犬ヶ島 メイキング

『犬ヶ島』 メイキング

監督:ウェスアンダーソン

 

噂はかねがね聞いておりましたが、

先週ようやくアメリカで公開されたそうで、好評なようです。早く観たい。

日本公開は 5/25(金)、約2ヶ月も先ですが。

 

このメイキングではアニメーターに注目しており、

人形を動かすアニメーター達の姿を、定点カメラで捉えています。

滑らかに動く人形に対して、超高速で動き回る生身の人間。

「踊る」と言うより、「踊らされて」(振り回されて)いるようにも見える。

よーく観ていると途中で服の色が変わったりして、ひとつのカットを数日かけて撮ったことも伺える。

グリーンバックだったり、横に長〜いセットだったり、どんな環境下で撮影されているのがが見えるのも面白い。

日本語の音に合わせたリップシンクテストのカットも!

(日本語は音がはっきりしているから、英語とかフランス語とか中国語より動かしやすいのかも。)

 

さらに、緩やかな風になびく犬の毛とか、爆発の煙の描写とか、眼球の動きとか、

こんなとこまで動かしているんだ! 動かせるんだ!!

と思うと、さらに公開が待ち遠しくなります。

『トクマルシューゴ – Katachi MV』Kijek/Adamski

『トクマルシューゴ – Katachi MV』Kijek/Adamski /日本・ポーランド/2013

Shugo Tokumaru -’ Katachi’ MV (Kijek/Adamski)

 

素敵に個性的なミュージックビデオでおなじみのトクマルシューゴさんの2013年発表の楽曲『Katachi』のMV。

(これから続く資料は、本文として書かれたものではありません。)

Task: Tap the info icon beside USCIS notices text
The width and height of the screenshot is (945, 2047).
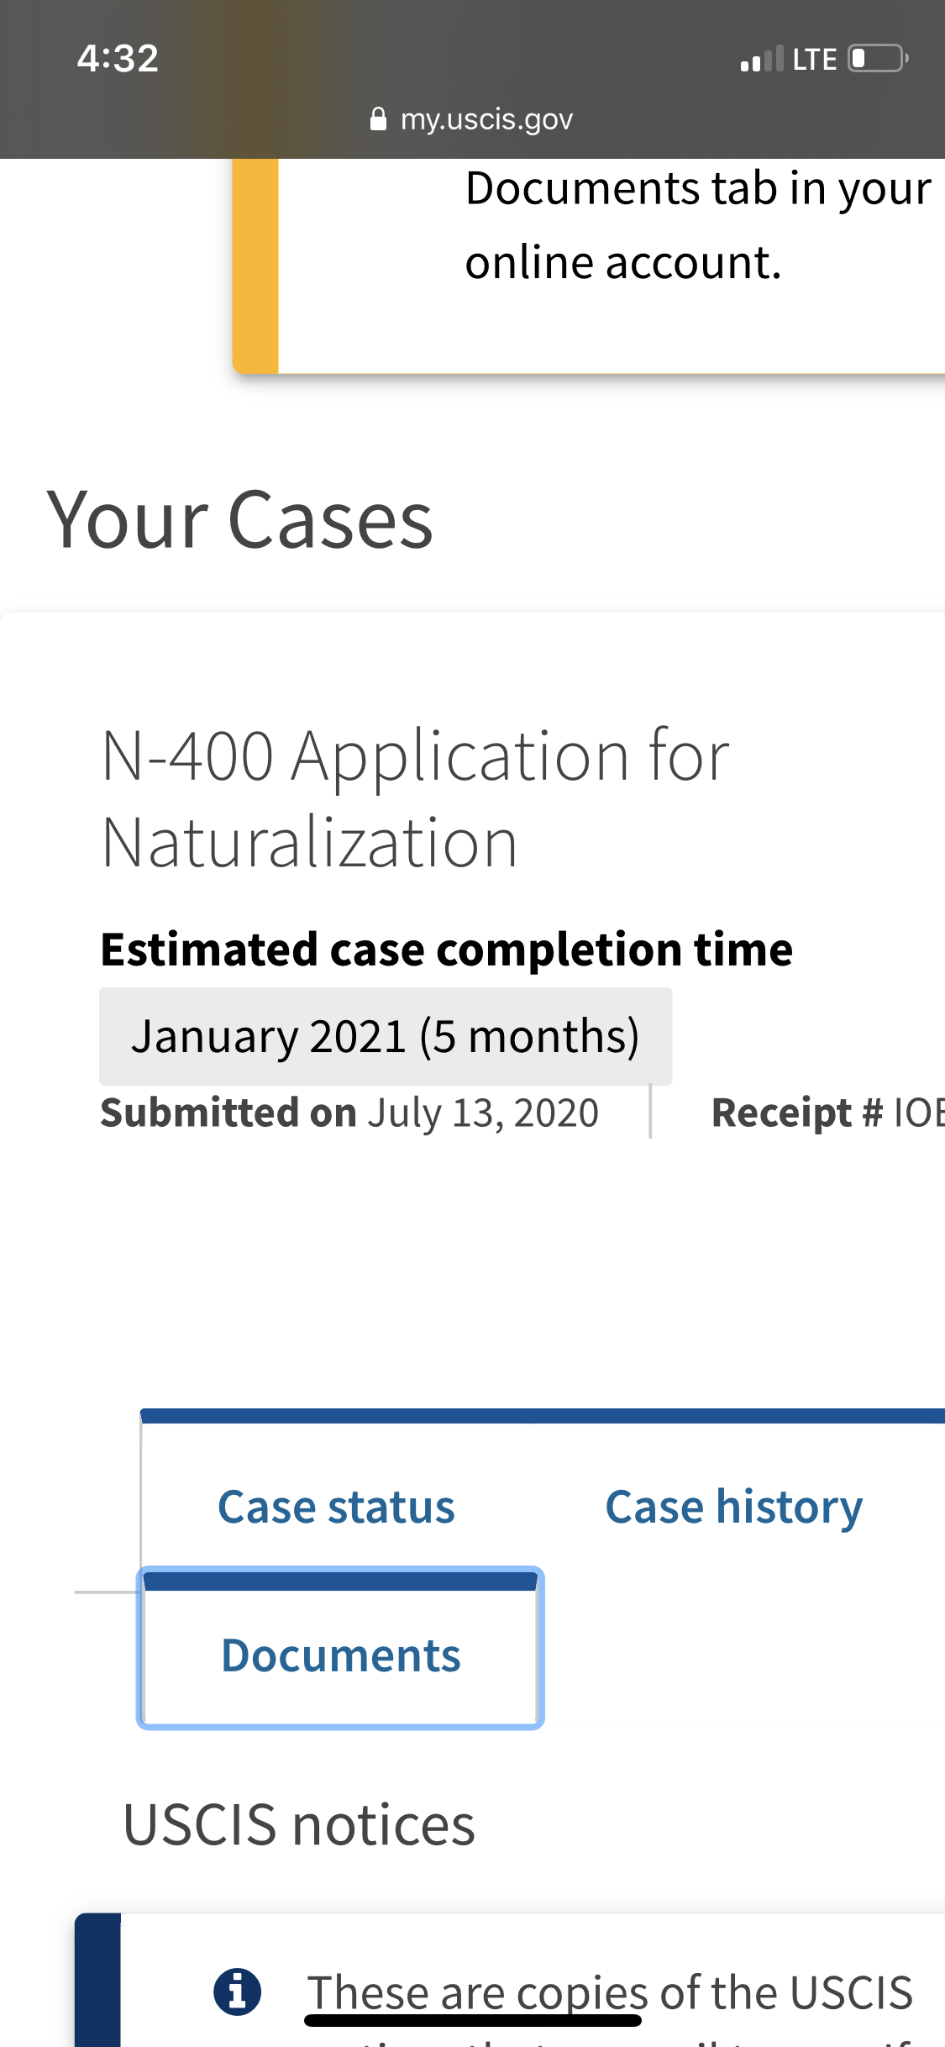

ポーランドの作家ユニットが制作したストップモーションのアニメーションなのですが、

音とシンクロしたアニメートの気持ち良さと

遠くなってゆく残像が物語るおびただしい数の「形」に目が離せません。

次はどうなるのか、どうつながっていくのか、よそ見したら大事な何かを見逃してしまいそう。

時間にしたら一瞬ですが、残像たちにコマとコマのつながりを強制的に意識させられます。

 

手法はいたってシンプルですが、

そのアイデアのユニークさと、技術の高さに感心しつつ、

何より、手法が曲のテーマとリンクしていることに、大いに納得のミュージックビデオです。

『The Deep』PES

 

『The Deep』 PES/アメリカ/2013

 

面白いですねぇ。

目で見えているものが用途と全く違うものとして扱われていても、

深海魚に見えてしまうのですから。

(音の力も大きい。)

騙される幸せと、自ら騙されに行く許容の広さ。

先日、深海の番組を見て、

未知なる生き物の予想外すぎる姿・形や性能にはかなわないや、、、と思ったばかりだけれど、

知っているものでもこんな風に思い込ませることができるのか、と、

アニメーションの可能性はまだまだあるぞ、

と夢と希望を感じたのでした。

『ビーズ・ゲーム』イシュ・パテル

『ビーズ・ゲーム』イシュ・パテル/インド・カナダ/1977

The Bead Game (Ishu Patel)

小さなビーズを並べて絵を作りそれを一つ一つ動かしてアニメーションするという、

アナログのドット絵アニメーションのようなもの。

1個のビーズからはじまり、分裂、増殖、躍動を繰り返し

まさに細胞分裂から始まる生命の誕生と進化。

ビーズの数が増えるにしたがい徐々に引いていく画面と小さくなっていくビーズ。

色数も増え、まるで画素数が増えていくかのように滑らかになっていく絵。

生命の進化とテクノロジーの進化、どちらの側面も持ち合わせ

イデアと技術のどちらも無くしては成し得なかった素晴らしいアニメーション。

第50回アカデミー賞短編アニメーション賞ノミネート

『地下室の怪』ヤン・シュヴァンクマイエル

『地下室の怪』ヤン・シュヴァンクマイエルチェコ/1982

Down to the Cellar(Jan Svankmajer)

 

ぱきっとした明暗、白いニットの女の子、魔女のようなおばあさん、 黒猫の光る目、伸びる影、転がるジャガイモ、暗闇の石炭、

 

ひとけのない地下室には、きっと何かがいるし、きっと何かが起こる。

第六感や思い込み、子供のトラウマを具現化した不気味なドラマ。

 

子供のころにだれもが感じただろうこういう気持ちは、ただの怖がりだけではない気がする。それと同時に大人になったらあまり感じなくなってしまうのは、ただ勇敢になっただけではない気がする。

 

まっくろくろすけのようなもの。